I'm encountering a NUL (ASCII 0) data error while attempting to read data from a tab-separated (TSV) GZIP file stored in Google Cloud Storage (GCS) and load it into BigQuery using the GCSToBigQueryOperator in Apache Airflow. It seems that the presence of NUL characters in the file is causing issues during the load process.
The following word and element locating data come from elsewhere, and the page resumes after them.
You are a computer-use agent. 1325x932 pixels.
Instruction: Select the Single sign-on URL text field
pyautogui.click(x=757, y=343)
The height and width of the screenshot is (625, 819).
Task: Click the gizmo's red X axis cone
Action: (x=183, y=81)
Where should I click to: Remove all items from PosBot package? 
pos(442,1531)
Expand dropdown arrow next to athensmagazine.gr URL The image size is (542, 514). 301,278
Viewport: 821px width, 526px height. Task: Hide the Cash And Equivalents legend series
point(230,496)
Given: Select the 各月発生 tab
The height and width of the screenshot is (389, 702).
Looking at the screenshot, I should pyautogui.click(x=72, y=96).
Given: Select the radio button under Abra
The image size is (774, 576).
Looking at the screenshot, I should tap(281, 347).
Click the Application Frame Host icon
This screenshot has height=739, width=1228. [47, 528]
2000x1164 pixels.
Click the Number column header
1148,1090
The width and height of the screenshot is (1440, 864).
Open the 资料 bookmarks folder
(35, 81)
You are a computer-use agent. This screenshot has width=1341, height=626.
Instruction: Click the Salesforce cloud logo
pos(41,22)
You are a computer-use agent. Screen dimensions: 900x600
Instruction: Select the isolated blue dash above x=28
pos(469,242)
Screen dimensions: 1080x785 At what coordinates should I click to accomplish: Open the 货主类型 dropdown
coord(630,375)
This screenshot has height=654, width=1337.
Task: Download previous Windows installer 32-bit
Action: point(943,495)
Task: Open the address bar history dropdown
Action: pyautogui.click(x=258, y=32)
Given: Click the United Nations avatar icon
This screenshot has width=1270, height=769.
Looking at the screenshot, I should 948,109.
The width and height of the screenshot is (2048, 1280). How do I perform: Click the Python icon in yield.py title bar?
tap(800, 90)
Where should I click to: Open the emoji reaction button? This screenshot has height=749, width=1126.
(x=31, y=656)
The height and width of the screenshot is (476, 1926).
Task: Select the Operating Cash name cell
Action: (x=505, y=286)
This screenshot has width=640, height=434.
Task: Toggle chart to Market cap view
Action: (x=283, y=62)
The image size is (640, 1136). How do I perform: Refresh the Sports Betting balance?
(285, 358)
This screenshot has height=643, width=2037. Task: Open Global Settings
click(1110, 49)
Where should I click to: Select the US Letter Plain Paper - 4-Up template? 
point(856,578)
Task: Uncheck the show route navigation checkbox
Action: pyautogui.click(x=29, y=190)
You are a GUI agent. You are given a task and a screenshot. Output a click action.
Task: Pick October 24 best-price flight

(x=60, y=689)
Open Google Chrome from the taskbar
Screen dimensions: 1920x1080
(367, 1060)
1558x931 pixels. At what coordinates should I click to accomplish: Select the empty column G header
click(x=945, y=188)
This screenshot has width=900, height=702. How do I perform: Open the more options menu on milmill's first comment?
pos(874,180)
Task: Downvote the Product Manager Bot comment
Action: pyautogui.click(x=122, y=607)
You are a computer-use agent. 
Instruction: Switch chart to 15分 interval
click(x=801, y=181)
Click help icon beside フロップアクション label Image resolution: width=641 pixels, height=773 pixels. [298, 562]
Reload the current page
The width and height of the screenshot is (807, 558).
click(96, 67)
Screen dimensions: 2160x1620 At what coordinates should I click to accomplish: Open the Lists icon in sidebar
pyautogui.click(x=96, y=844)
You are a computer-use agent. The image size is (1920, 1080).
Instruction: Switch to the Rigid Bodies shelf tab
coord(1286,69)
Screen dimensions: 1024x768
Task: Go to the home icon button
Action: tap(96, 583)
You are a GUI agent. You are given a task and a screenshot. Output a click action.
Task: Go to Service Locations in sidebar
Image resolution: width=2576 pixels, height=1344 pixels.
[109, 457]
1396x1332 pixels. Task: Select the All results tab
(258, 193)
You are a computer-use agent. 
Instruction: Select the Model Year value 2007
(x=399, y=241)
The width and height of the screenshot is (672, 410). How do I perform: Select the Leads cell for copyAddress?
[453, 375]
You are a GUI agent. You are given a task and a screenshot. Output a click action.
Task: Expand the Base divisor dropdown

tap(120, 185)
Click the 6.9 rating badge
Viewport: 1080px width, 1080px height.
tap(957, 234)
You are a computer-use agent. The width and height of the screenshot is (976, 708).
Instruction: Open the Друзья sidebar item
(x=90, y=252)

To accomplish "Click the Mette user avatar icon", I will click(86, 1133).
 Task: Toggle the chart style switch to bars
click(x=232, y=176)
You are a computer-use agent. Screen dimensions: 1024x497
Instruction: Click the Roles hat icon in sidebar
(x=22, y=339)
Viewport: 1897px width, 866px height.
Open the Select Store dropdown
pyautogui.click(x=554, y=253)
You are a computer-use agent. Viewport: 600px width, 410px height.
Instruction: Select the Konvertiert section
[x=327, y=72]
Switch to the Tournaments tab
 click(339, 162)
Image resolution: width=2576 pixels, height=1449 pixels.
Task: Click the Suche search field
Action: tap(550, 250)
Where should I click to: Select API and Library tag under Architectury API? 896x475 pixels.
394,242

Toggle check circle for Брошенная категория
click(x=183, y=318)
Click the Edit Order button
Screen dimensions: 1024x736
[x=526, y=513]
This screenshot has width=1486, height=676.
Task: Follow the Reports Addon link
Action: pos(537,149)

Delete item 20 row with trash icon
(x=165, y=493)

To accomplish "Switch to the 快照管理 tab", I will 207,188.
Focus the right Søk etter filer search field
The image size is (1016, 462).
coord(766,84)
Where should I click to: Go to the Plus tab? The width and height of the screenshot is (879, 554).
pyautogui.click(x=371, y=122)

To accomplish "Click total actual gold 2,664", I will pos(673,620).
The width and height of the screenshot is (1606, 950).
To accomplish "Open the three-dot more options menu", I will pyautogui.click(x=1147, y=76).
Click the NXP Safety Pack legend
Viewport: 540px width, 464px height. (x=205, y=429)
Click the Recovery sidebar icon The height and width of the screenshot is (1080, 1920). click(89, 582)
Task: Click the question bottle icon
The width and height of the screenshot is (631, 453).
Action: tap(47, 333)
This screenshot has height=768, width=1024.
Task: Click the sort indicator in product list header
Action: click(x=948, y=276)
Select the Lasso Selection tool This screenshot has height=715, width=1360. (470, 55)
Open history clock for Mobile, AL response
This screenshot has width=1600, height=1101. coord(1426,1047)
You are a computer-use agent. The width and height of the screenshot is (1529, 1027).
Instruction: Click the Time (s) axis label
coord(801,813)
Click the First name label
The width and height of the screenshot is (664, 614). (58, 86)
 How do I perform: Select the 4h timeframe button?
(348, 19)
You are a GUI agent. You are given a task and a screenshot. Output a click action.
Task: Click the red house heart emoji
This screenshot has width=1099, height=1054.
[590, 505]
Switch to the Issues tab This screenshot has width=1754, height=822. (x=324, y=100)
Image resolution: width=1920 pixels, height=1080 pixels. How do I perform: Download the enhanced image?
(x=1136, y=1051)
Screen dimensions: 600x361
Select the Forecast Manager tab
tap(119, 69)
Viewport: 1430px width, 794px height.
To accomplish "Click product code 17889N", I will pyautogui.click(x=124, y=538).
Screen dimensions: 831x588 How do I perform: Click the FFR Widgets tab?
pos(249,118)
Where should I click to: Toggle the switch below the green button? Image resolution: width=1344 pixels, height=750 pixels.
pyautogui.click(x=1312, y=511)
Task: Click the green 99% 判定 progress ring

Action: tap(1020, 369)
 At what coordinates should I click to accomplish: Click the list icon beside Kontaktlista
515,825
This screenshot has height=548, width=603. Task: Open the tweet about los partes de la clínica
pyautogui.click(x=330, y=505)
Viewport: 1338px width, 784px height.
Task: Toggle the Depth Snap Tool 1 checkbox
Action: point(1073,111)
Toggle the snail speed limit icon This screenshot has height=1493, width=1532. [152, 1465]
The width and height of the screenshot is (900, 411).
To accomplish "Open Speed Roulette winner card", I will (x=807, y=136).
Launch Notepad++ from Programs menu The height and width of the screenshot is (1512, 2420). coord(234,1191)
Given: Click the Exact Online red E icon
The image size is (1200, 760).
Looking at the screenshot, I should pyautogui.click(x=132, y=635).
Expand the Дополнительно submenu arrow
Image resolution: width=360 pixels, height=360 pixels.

How can I address this error and successfully load the data into BigQuery?
code:
task= GCSToBigQueryOperator(
task_id='task',
bucket=bucket_name,
source_objects=[
'places/dt=2024-01-01/*'
],
destination_project_dataset_table=f'dataset.tablename',
source_format="csv",
write_disposition='WRITE_TRUNCATE',
autodetect=True,
quote_character="",
field_delimiter="\t",
encoding="UTF-8",
allow_jagged_rows=True,
ignore_unknown_values=True,
allow_quoted_newlines=True,
skip_leading_rows=1, # If your TSV has a header row
dag=dag
)
Error:
Error while reading data, error message: Bad character (ASCII 0) encountered.;
line_number: 611503 byte_offset_to_start_of_line: 181596443 column_index: 0
column_name: "fsq_id" column_type: STRING value: "Atakum\000" File:
gs://bucket_name/places/dt=2024-03-24/places_tr.tsv.gz